It was a bleak Friday at the box office.
Universal’s Oscar hopeful “Steve Jobs” sputtered in its wide expansion, three other wide openers tanked and the “Paranormal Activity” franchise finale’s grosses were gutted by angry theater owners protesting Paramount’s VOD release arriving just 17 days after its theatrical run.
That left Sony’s Jack Black horror comedy “Goosebumps” and Matt Damon‘s “The Martian” to battle for No. 1 this weekend, with both the defending champ and Fox’s Ridley Scott-directed sci-fi tale headed for roughly $15 million over the three days. “The Martian” led with $4.3 million and “Goosebumps” had $3.9 million on Friday.
The Steven Spielberg-directed “Bridge of Spies” ran fourth Friday with $3.3 million, but the Tom Hanks thriller will likely move up into third-place and is looking at a $10.5 million second weekend for DreamWorks and distributor Disney.
It was grim for the newcomers, all of which came in under expectations.
Vin Diesel‘s PG-13-rated action fantasy “The Last Witch Hunter” was third Friday with $3.8 million, but was expected to finish in fourth with just under $10 million over the three days for Lionsgate.

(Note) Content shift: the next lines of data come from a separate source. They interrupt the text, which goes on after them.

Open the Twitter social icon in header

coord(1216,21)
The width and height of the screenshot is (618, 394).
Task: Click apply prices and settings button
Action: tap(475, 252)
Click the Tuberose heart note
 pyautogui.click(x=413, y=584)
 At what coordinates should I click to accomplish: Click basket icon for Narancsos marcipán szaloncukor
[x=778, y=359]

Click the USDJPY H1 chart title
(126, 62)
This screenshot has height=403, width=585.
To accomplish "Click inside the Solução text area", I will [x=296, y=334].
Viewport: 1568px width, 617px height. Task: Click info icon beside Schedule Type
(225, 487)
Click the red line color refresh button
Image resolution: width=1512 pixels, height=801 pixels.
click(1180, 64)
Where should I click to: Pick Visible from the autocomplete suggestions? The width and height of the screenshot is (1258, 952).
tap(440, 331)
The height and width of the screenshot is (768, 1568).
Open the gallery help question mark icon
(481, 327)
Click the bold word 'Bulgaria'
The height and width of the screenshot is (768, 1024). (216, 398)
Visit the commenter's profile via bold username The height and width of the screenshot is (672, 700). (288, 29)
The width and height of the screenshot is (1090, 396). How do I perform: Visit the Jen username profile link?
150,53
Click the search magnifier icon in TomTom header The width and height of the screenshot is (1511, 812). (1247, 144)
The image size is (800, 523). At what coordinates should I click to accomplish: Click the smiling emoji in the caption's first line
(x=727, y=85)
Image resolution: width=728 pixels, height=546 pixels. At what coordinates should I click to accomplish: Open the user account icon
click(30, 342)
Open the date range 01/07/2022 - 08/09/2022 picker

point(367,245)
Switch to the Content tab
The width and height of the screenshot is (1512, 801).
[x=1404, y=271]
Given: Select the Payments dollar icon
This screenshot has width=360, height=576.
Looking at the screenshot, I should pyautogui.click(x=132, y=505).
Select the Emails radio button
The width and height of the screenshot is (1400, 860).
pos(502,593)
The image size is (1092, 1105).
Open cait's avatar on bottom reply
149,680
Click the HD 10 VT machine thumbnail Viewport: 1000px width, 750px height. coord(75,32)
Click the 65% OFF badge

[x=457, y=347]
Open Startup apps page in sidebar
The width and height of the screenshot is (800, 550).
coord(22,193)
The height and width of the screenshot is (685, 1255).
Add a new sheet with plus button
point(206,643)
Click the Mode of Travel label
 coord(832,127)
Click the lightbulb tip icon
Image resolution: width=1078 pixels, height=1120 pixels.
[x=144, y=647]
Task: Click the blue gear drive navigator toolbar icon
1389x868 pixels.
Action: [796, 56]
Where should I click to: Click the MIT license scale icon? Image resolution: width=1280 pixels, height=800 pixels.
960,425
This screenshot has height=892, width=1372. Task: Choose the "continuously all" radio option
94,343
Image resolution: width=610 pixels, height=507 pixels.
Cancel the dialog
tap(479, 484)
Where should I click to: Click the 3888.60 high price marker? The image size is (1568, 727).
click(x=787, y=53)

“Paranormal Activity: The Ghost Dimension” was fourth Friday with $3.7 million but the 3D horror film was expected to come in seventh with less than $7 million for the weekend. The sixth and final entry in the lucrative low-budget horror series was in just 1,656 theaters, about half the number previous films in the franchise rolled out in. That’s because several of the largest theater chains — including Regal, Cinemark, Carmike, Marcus and Harkins — refused to play it after distributor Paramount cut a deal with the AMC and Cineplex chains and said it would make it available via video on demand early, shortening its exclusive theatrical run.
“Rock the Kasbah,” an R-rated comedy starring Bill Murray as an over-the-hill rock band manager, bombed with $513,000 Friday and will finish out of the top ten with less than $2 million for the weekend for Open Road. Fans who did go gave it a “B-” CinemaScore, whicih is much better than the 8 percent approval rating from critics counted on Rotten Tomatoes.
“Jem and the Holograms,” a PG-rated live-action musical version of the 1980 animated TV show, did even worse. It took in $458,000 and may not top $1 million for the three days for Universal. First-night fans gave it a “B+.”
The performance by “Steve Jobs” may have been the most disappointing, however. Universal is having the best year at the box office in Hollywood history, and the biopic starring Michael Fassbender as the late Apple Inc. founder appears to be its best hope for awards and Oscar glory. But the big jump from 60 to 2,498 theaters in its third weekend was an aggressive expansion and it didn’t connect.
The drama, with a screenplay by Aaron Sorkin inspired by Walter Isaacson‘s biography and directed by Danny Boyle, took in $2.4 million on Friday and is looking at around $7 million for the three days. That’s well under the expectations of analysts and the studio, which projected a weekend total in the teen millions. It received an “A-” CinemaScore, which should help it bounce back and play steadily in the weeks ahead.
How Paramount’s gambit with the “Paranormal Activity” finale pans out won’t be clear until its video on demand run begins, and horror films are always a little different to gauge. The genre’s fan base — mainly young women — tends to turn out in droves on Friday night, then quickly dissipate. They even grade tougher than typical moviegoers, and “The Ghost Dimension” received a “C” CinemaScore.
This will easily be the worst debut for any film in the series in terms of grosses. However, it had the highest screen average for Friday with $2,083, which is 69 percent higher than that of the top movie of the night, “The Martian,” with $1,230. AMC and Cineplex were also the top two chains in terms of attendance Friday.
On its current pace, its per-location average for the weekend will be roughly $3.935, less than a third of the $13,838 that the first five films averaged. And it’s well under the $6,398 that the last “Paranormal Activity” movie, “The Marked Ones,” managed when it opened in second with $18.3 million in January last year.